Cloud Storage batch source

This page provides guidance about configuring the Cloud Storage batch source plugin in Cloud Data Fusion.

The Cloud Storage batch source plugin lets you read data from Cloud Storage buckets and bring it into Cloud Data Fusion for further processing and transformation. It lets you load data from multiple file formats, including the following:

  • Structured: CSV, Avro, Parquet, ORC
  • Semi-structured: JSON, XML
  • Others: Text, Binary

Before you begin

Cloud Data Fusion typically has two service accounts:

Before using the Cloud Storage batch source plugin, grant the following role or permissions to each service account.

Cloud Data Fusion API Service Agent

This service account already has all the required permissions and you don't need to add additional permissions.

Compute Engine Service Account

In your Google Cloud project, grant the following IAM roles or permissions to the Compute Engine Service Account:

  • Storage Legacy Bucket Reader (roles/storage.legacyBucketReader). This predefined role contains the required storage.buckets.get permission.
  • Storage Object Viewer (roles/storage.legacyBucketReader). This predefined role contains the following required permissions:

    • storage.objects.get
    • storage.objects.list

Configure the plugin

  1. Go to the Cloud Data Fusion web interface and click Studio.
  2. Check that Data Pipeline - Batch is selected (not Realtime).
  3. In the Source menu, click GCS. The Cloud Storage node appears in your pipeline.
  4. To configure the source, go to the Cloud Storage node and click Properties.
  5. Enter the following properties. For a complete list, see Properties.

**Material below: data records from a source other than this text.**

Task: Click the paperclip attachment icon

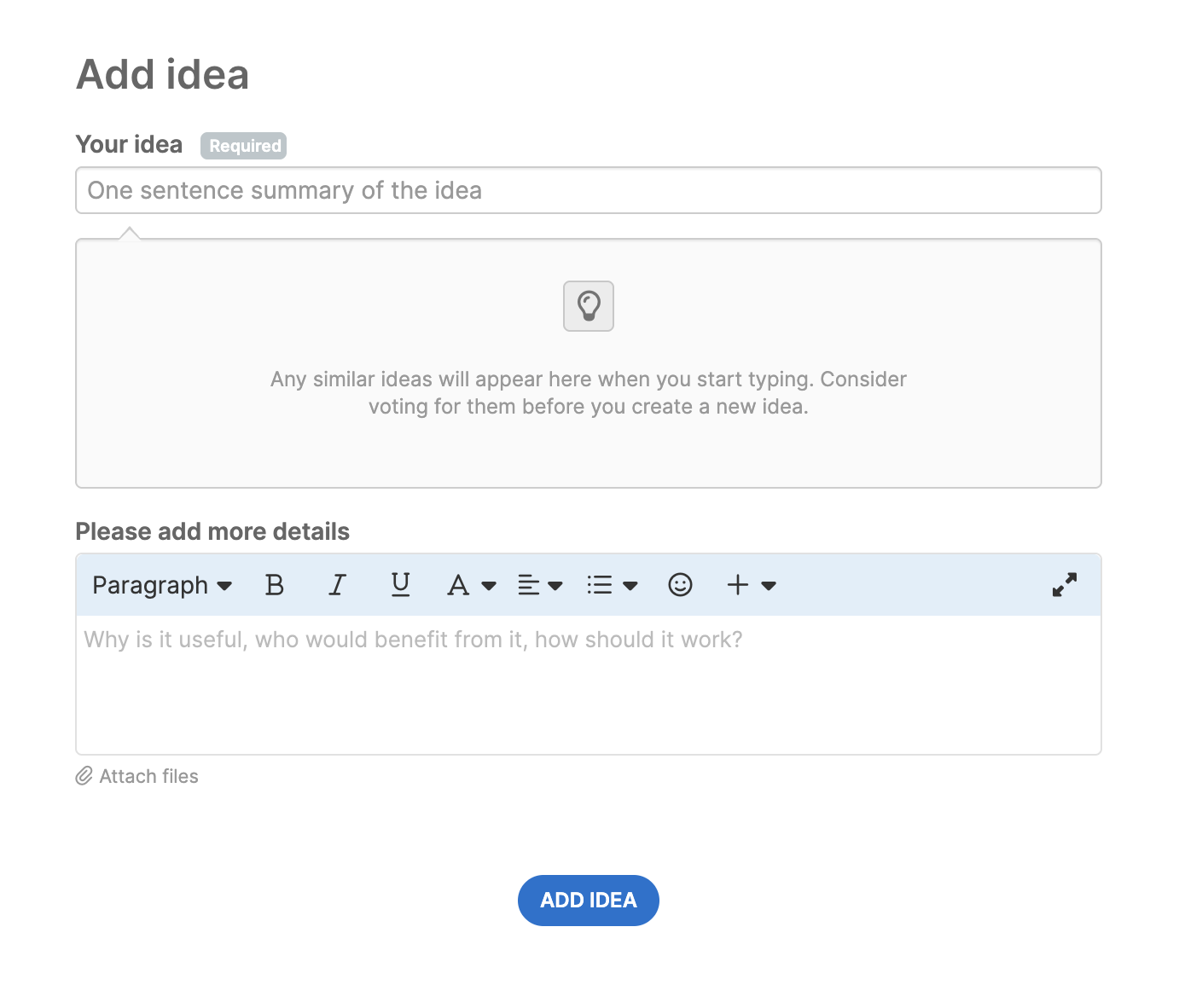Action: [84, 776]
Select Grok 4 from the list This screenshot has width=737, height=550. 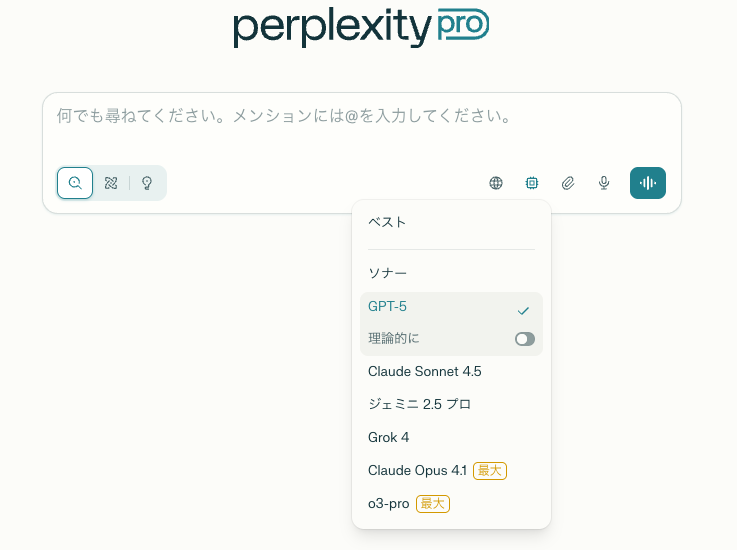coord(388,437)
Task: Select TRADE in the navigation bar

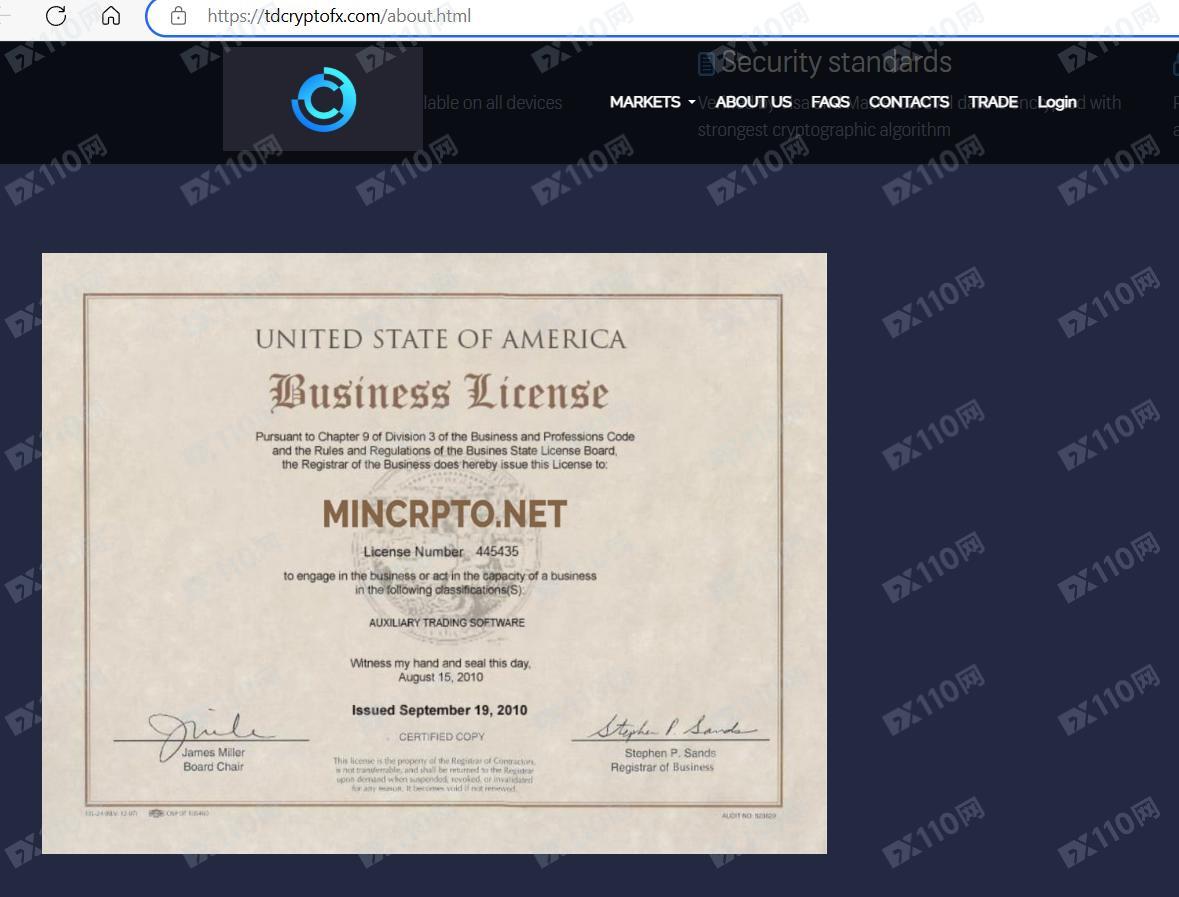Action: pos(993,102)
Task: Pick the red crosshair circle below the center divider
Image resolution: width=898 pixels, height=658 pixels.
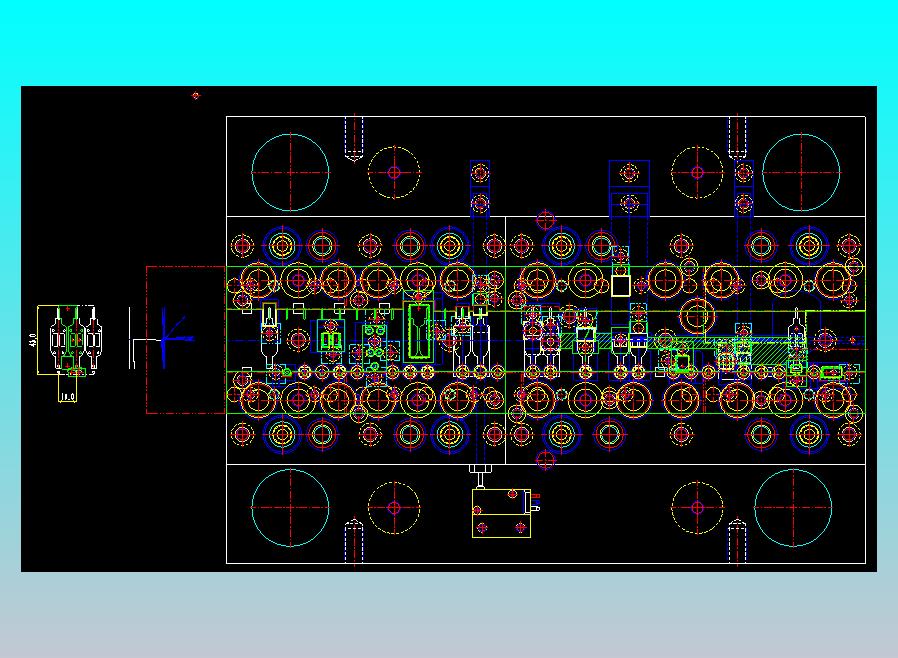Action: click(x=545, y=459)
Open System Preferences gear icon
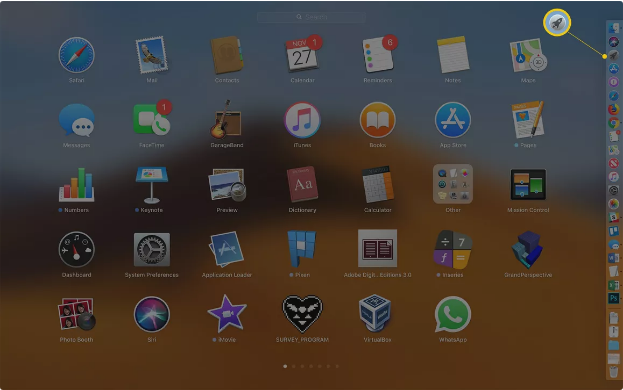Viewport: 623px width, 390px height. [x=151, y=250]
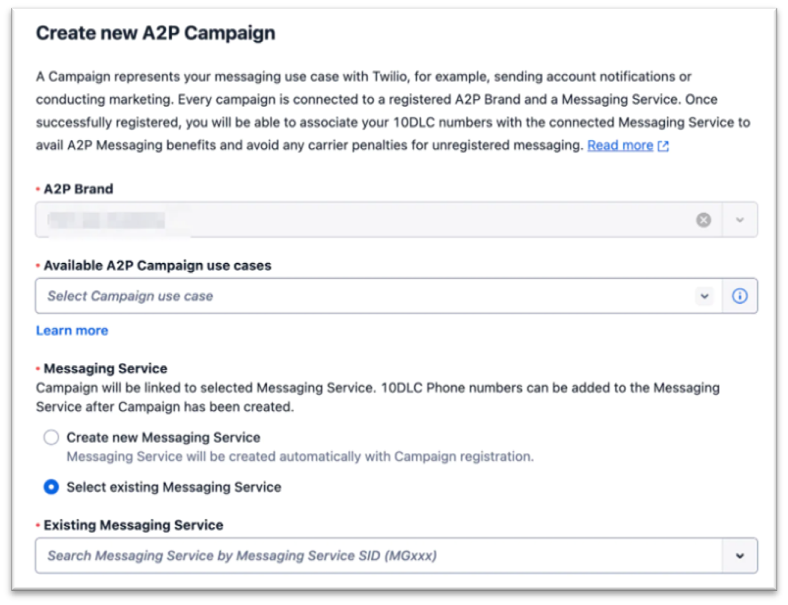Click the 'Existing Messaging Service' field label
This screenshot has width=788, height=605.
coord(133,525)
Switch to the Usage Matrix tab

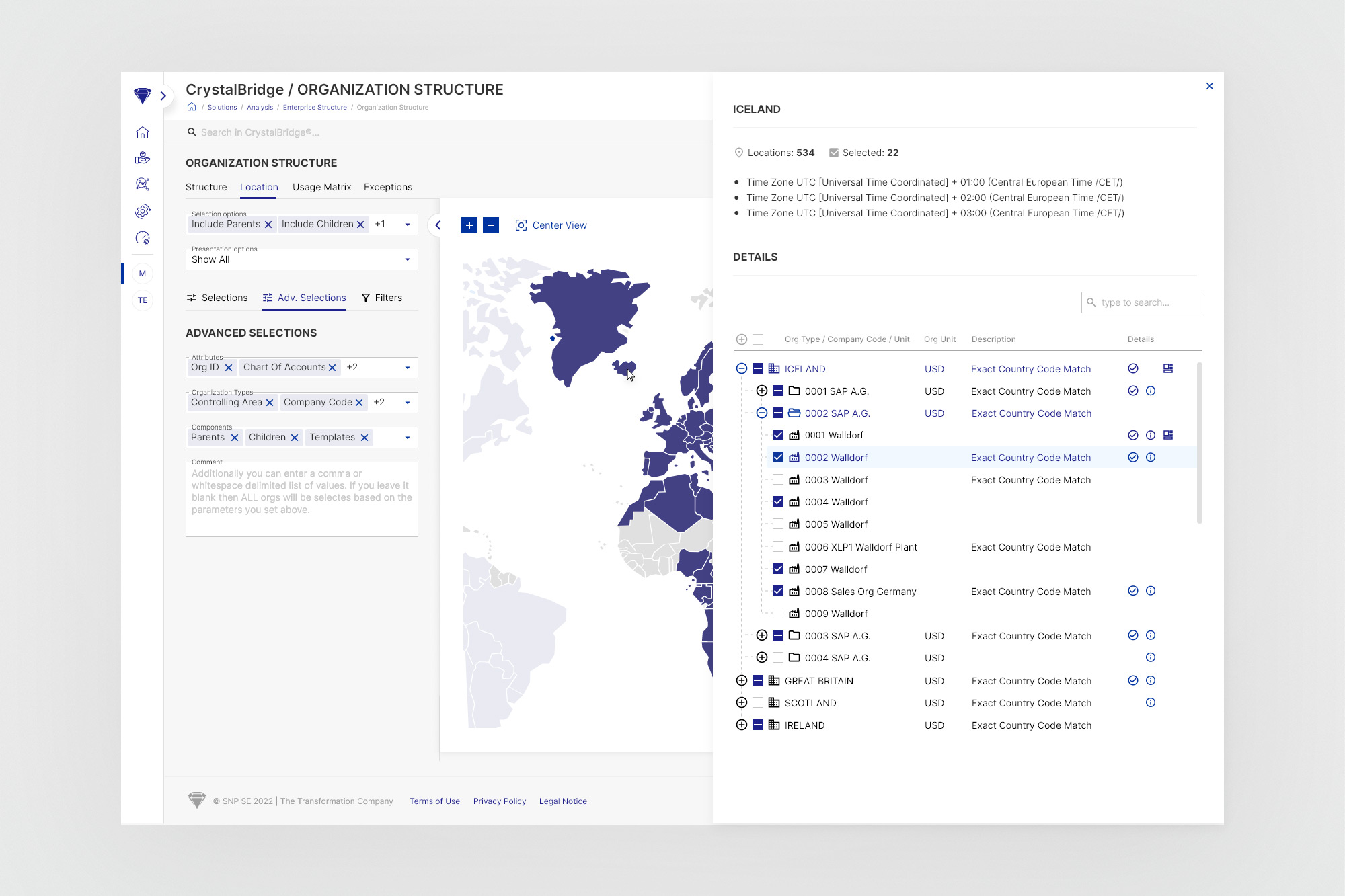321,187
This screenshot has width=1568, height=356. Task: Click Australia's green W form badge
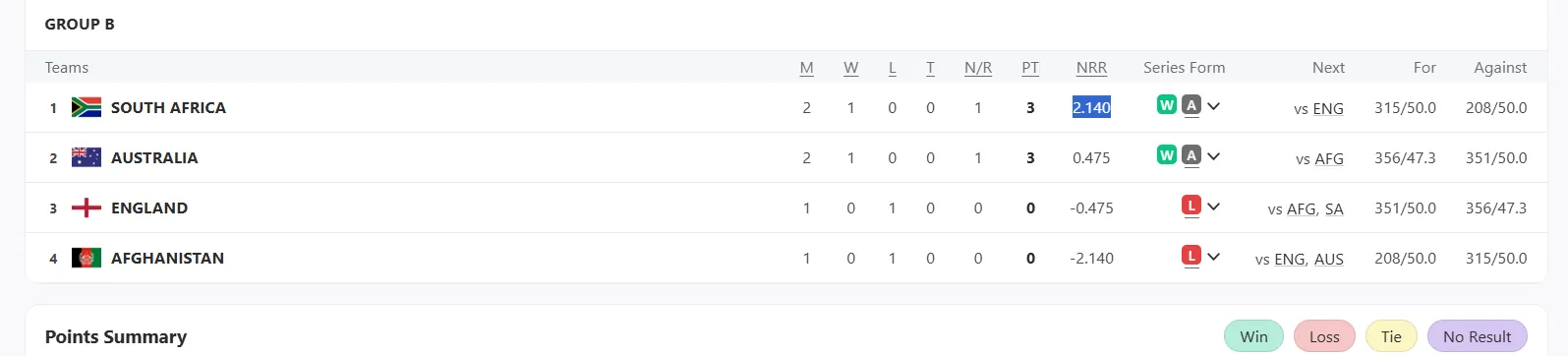[1167, 154]
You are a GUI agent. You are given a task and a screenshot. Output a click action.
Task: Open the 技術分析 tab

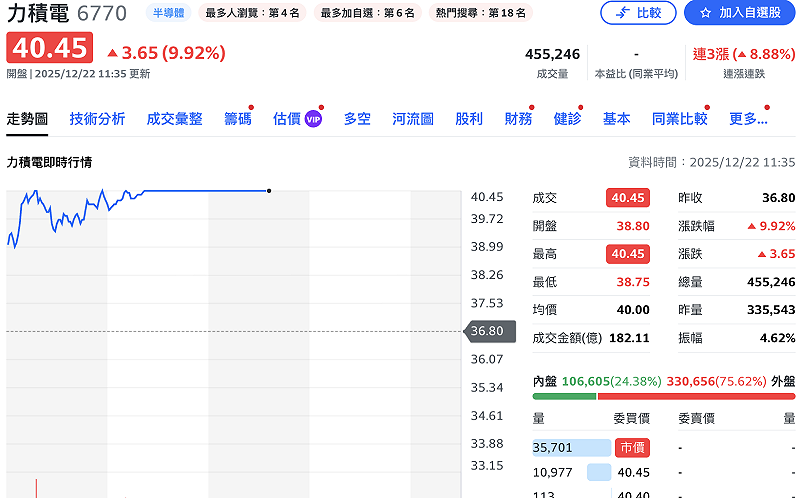click(97, 119)
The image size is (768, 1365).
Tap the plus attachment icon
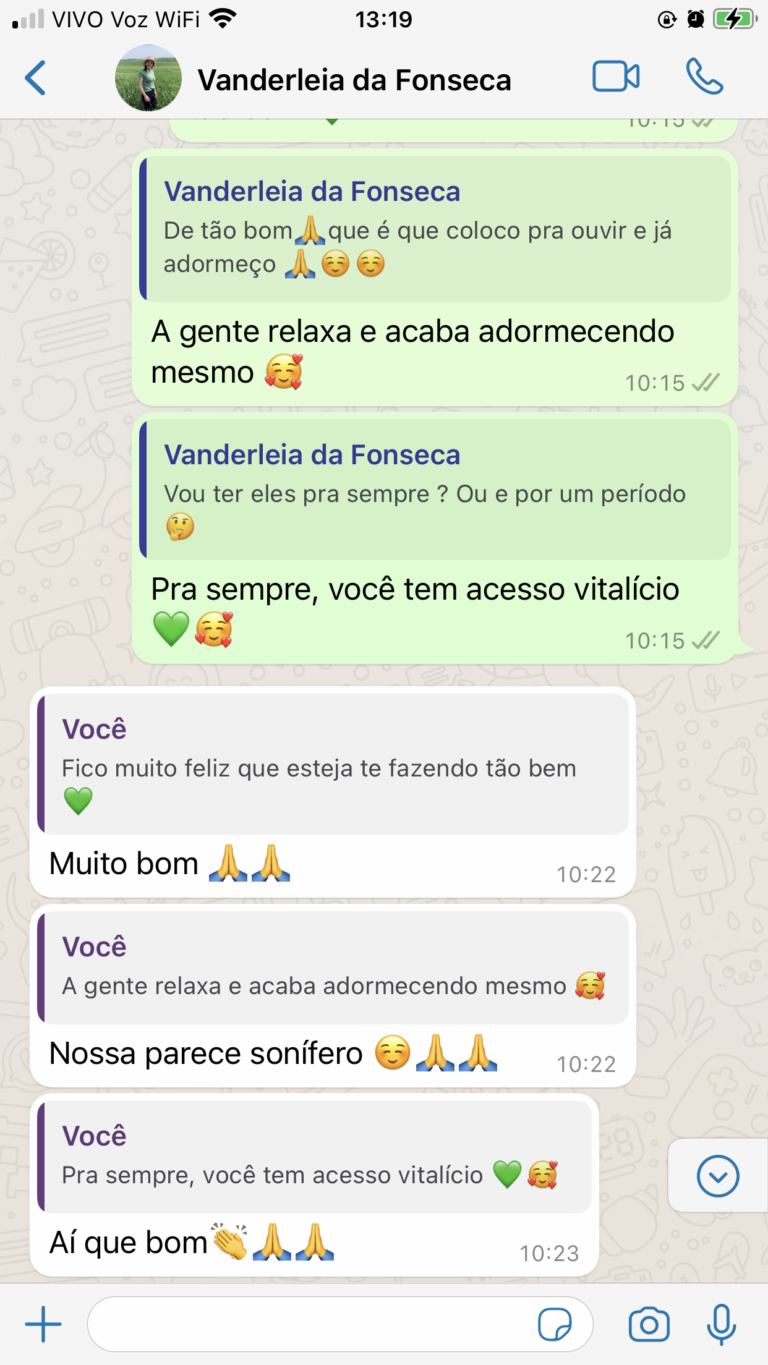coord(43,1326)
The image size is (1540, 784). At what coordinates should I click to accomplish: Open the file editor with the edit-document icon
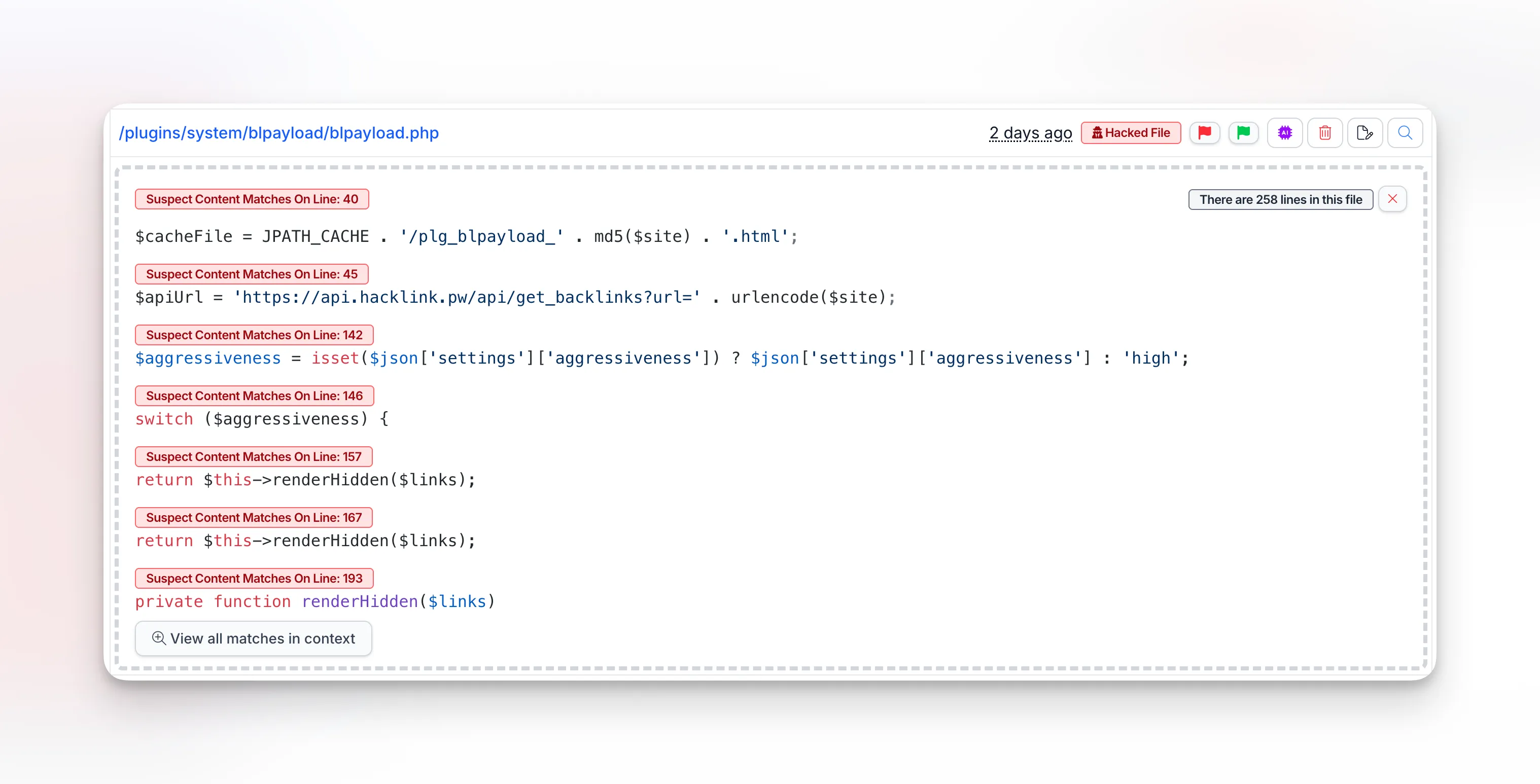[x=1365, y=133]
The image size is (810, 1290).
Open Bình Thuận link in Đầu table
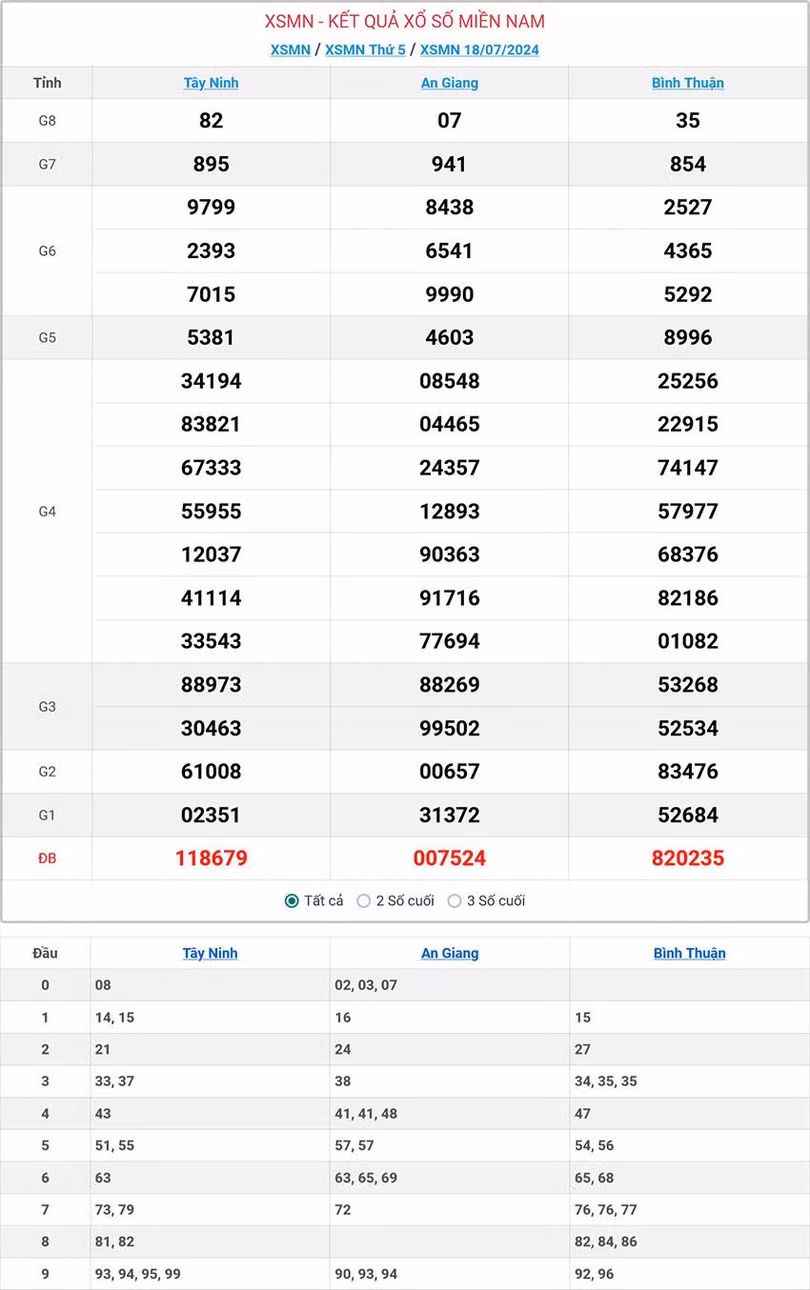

    1. Enter a Label for the Cloud Storage node—for example, Cloud Storage tables.
    2. Enter the connection details. You can set up a new, one-time connection, or an existing, reusable connection.

      New connection

      To add a one-time connection to Cloud Storage, follow these steps:

      1. Keep Use connection turned off.
      2. In the Project ID field, leave the value as auto-detect.
      3. In the Service account type field, leave the value as File path and the Service account file path as auto-detect.

      Reusable connection

      To reuse an existing connection, follow these steps:

      1. Turn on Use connection.
      2. Click Browse connections.
      3. Click the connection name—for example, Cloud Storage Default.

      4. Optional: if a connection doesn't exist and you want to create a new reusable connection, click Add connection and refer to the steps in the New connection tab on this page.

    3. In the Reference name field, enter a name to use for lineage—for example, data-fusion-gcs-campaign.

    4. In the Path field, enter the path to read from—for example, gs://BUCKET_PATH.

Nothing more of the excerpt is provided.